MATERIAL FOR THE TASK: Begin

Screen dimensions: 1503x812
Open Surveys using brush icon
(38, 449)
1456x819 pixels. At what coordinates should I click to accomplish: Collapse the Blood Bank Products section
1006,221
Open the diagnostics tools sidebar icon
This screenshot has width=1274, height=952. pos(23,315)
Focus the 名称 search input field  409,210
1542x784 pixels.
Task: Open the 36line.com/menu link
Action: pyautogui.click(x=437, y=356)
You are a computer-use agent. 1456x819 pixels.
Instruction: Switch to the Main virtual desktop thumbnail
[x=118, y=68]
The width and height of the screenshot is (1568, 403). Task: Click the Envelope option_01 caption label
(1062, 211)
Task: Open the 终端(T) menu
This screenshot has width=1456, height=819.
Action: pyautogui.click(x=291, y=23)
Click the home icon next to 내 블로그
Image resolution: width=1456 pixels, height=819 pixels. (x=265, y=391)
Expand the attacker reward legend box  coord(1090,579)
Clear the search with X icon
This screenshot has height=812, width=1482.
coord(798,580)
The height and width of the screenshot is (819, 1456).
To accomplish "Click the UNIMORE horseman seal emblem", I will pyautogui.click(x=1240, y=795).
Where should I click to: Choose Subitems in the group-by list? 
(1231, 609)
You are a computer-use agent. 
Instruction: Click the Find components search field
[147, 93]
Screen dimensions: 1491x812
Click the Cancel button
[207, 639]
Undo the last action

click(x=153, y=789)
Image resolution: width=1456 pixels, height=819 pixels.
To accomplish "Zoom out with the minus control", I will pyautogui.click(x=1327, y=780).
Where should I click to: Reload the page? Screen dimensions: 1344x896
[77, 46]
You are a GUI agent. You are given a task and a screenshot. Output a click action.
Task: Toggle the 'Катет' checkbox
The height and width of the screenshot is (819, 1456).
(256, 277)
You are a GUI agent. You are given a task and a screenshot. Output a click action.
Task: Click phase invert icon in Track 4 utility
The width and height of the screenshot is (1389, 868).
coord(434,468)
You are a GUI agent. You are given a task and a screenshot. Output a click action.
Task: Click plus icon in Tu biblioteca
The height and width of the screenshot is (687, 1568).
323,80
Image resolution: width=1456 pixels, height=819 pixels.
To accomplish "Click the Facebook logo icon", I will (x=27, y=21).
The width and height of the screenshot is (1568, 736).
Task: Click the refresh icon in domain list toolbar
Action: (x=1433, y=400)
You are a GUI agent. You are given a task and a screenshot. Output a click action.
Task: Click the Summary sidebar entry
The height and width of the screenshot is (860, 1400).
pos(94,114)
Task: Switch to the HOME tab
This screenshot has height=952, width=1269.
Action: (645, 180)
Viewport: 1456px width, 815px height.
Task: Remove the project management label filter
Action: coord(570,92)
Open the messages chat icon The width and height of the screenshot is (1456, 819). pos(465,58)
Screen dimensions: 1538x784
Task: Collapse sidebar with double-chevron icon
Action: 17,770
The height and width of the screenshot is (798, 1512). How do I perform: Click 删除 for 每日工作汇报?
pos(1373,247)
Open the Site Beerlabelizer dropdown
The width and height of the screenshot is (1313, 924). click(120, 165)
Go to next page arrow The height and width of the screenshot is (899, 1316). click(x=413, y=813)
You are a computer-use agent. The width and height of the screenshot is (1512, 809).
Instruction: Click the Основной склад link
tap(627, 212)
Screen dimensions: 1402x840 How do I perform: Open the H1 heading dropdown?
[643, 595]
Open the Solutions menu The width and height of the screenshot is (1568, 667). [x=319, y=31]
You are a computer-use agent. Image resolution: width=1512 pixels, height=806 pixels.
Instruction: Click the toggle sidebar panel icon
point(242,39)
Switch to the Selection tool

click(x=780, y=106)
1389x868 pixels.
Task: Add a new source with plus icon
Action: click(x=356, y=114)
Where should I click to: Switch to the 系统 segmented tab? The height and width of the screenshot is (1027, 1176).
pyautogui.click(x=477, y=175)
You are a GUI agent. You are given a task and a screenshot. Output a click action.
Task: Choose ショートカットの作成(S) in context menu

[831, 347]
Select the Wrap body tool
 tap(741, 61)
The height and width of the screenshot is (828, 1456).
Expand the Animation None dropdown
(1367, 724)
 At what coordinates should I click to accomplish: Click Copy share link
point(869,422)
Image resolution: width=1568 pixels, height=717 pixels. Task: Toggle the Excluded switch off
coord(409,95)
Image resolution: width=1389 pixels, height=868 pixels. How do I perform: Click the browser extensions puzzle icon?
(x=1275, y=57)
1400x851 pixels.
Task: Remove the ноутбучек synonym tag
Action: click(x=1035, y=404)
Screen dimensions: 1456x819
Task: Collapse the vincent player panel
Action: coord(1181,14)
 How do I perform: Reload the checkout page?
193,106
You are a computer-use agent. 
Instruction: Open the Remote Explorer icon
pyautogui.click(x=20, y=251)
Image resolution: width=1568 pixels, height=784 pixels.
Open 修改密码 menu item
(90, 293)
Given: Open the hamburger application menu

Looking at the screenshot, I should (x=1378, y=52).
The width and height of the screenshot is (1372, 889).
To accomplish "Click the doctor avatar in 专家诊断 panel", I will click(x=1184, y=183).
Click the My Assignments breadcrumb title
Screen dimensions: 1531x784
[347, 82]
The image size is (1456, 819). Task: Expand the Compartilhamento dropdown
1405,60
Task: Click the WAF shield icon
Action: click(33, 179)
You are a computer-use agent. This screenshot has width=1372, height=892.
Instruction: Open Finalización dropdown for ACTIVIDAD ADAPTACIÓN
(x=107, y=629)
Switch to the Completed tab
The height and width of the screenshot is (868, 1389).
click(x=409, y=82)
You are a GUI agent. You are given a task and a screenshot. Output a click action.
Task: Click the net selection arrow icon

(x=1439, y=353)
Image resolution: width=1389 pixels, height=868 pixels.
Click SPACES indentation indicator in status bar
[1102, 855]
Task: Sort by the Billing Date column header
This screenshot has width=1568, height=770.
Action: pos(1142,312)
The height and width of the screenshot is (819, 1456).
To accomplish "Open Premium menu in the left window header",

MATERIAL FOR THE TASK: End

*PROBLEM REQUIREMENTS*. For each line of the material that contains the word "header", make a copy.

*SOLUTION TO THE EXERCISE*.
Task: Sort by the Billing Date column header
To accomplish "Open Premium menu in the left window header",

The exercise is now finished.